The deadlock was the second in the peace talks since they began Dec. 3 and came amid one of the largest offensives by the U.S.-backed rebels in six years of war.

The Sandinista government in Managua said rebel forces attacked the country’s three most important mining centers Sunday and were still fighting in one of them. It also reported that a civilian cargo plane was downed Monday by rebel missile fire.

Obando, looking exhausted after seven hours of travel and five hours of talks at the Catholic archdiocese headquarters, refused to blame either side for the impasse.
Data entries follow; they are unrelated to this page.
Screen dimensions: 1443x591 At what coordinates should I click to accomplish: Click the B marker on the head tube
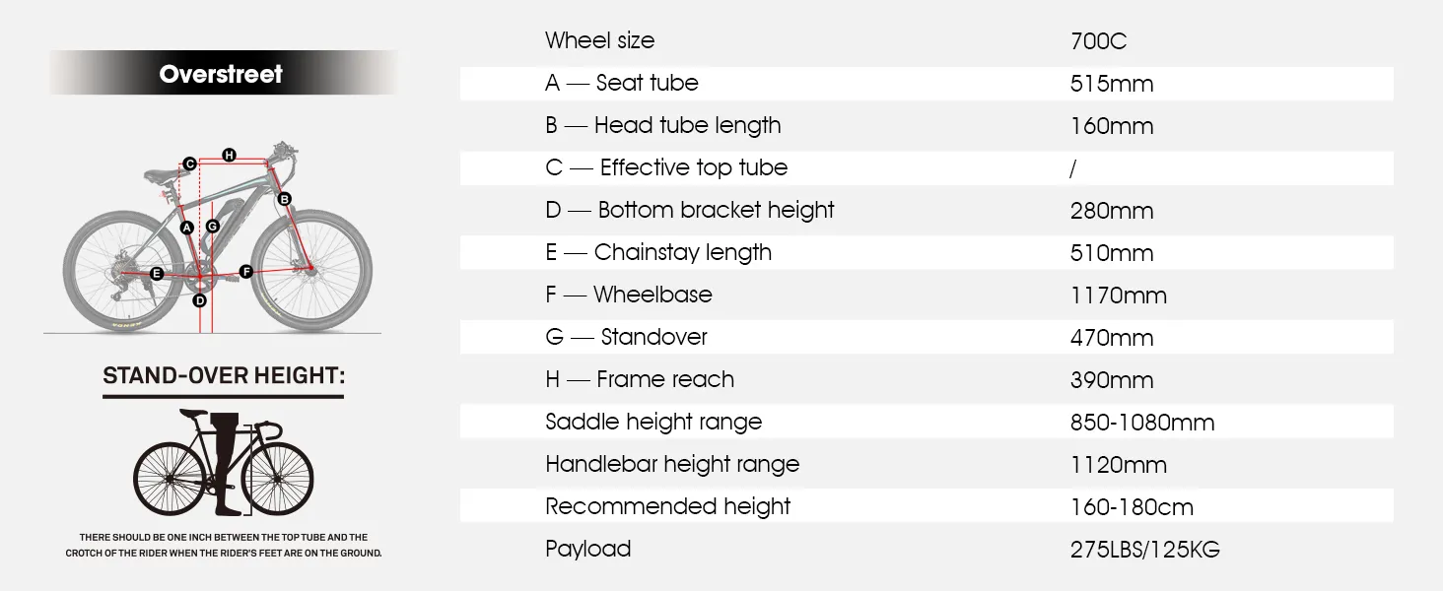[284, 199]
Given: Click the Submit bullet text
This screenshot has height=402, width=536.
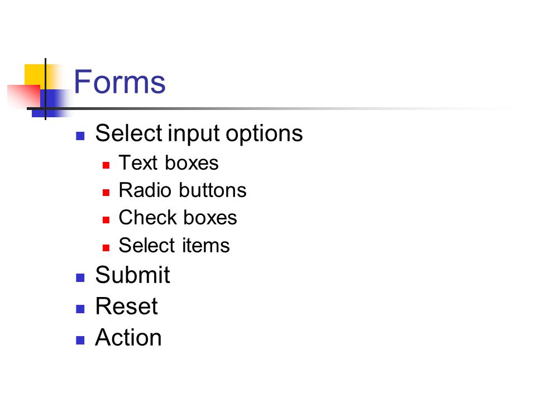Looking at the screenshot, I should [133, 275].
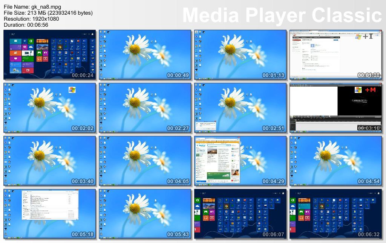Image resolution: width=386 pixels, height=243 pixels.
Task: Open the desktop thumbnail at 00:05:43
Action: pyautogui.click(x=145, y=214)
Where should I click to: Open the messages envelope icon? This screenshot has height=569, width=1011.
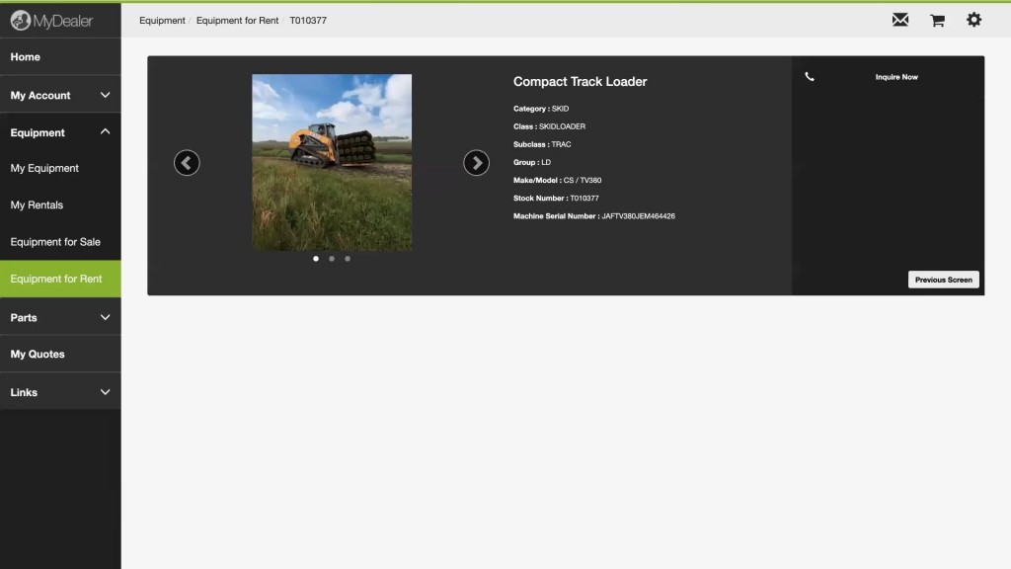900,20
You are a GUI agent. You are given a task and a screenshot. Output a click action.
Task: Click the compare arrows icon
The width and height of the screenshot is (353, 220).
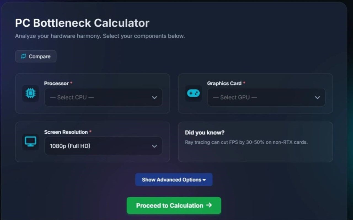tap(23, 56)
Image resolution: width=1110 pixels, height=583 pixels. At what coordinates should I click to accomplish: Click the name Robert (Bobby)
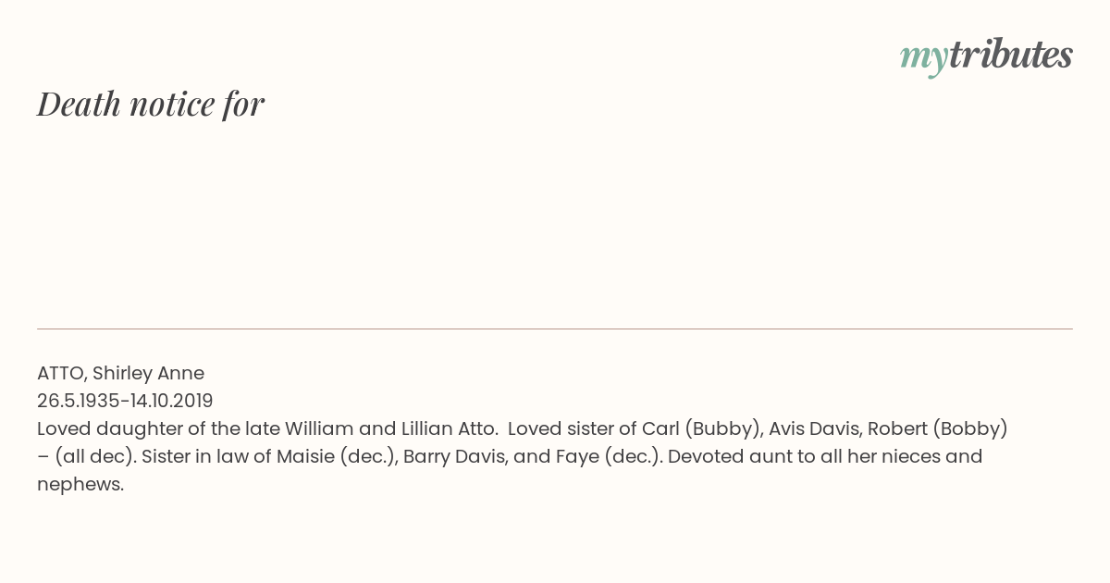coord(937,428)
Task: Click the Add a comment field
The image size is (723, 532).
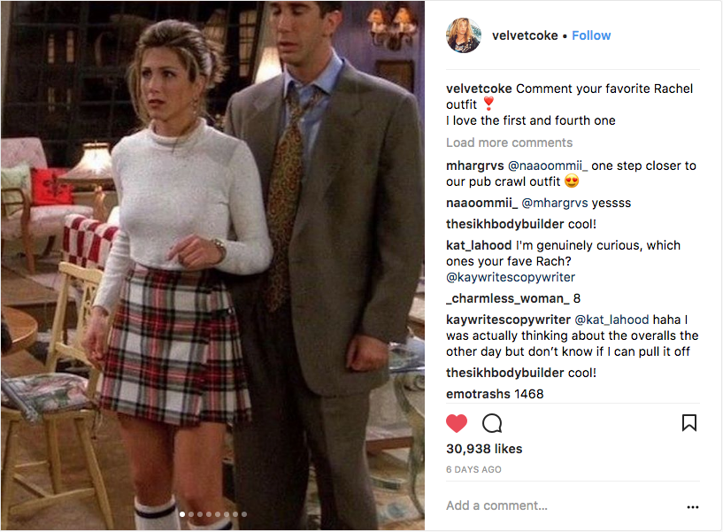Action: click(x=564, y=505)

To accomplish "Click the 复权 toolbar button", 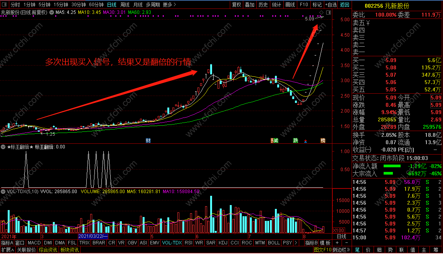I will pyautogui.click(x=236, y=5).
He said he hoped both sides would reconsider their positions.

“The talks have still not broken off,” he said.

The cardinal met first Monday night with a Sandinista delegation led by Deputy Foreign Minister Victor Hugo Tinoco, who brought along two foreigners named to represent the government in face-to-face talks.

They are Hans-Jurgen Wischnewski, a leader of West Germany’s Social Democratic Party, and Paul S. Reichler, a Washington lawyer who has represented the Managua government for eight years.

Met With Contra Delegation

Obando met later with an all-Nicaraguan Contra delegation, who insisted that a Nicaraguan sit on the Sandinista side. The cardinal said he telephoned Tinoco, who then consulted with Managua and rejected the proposal.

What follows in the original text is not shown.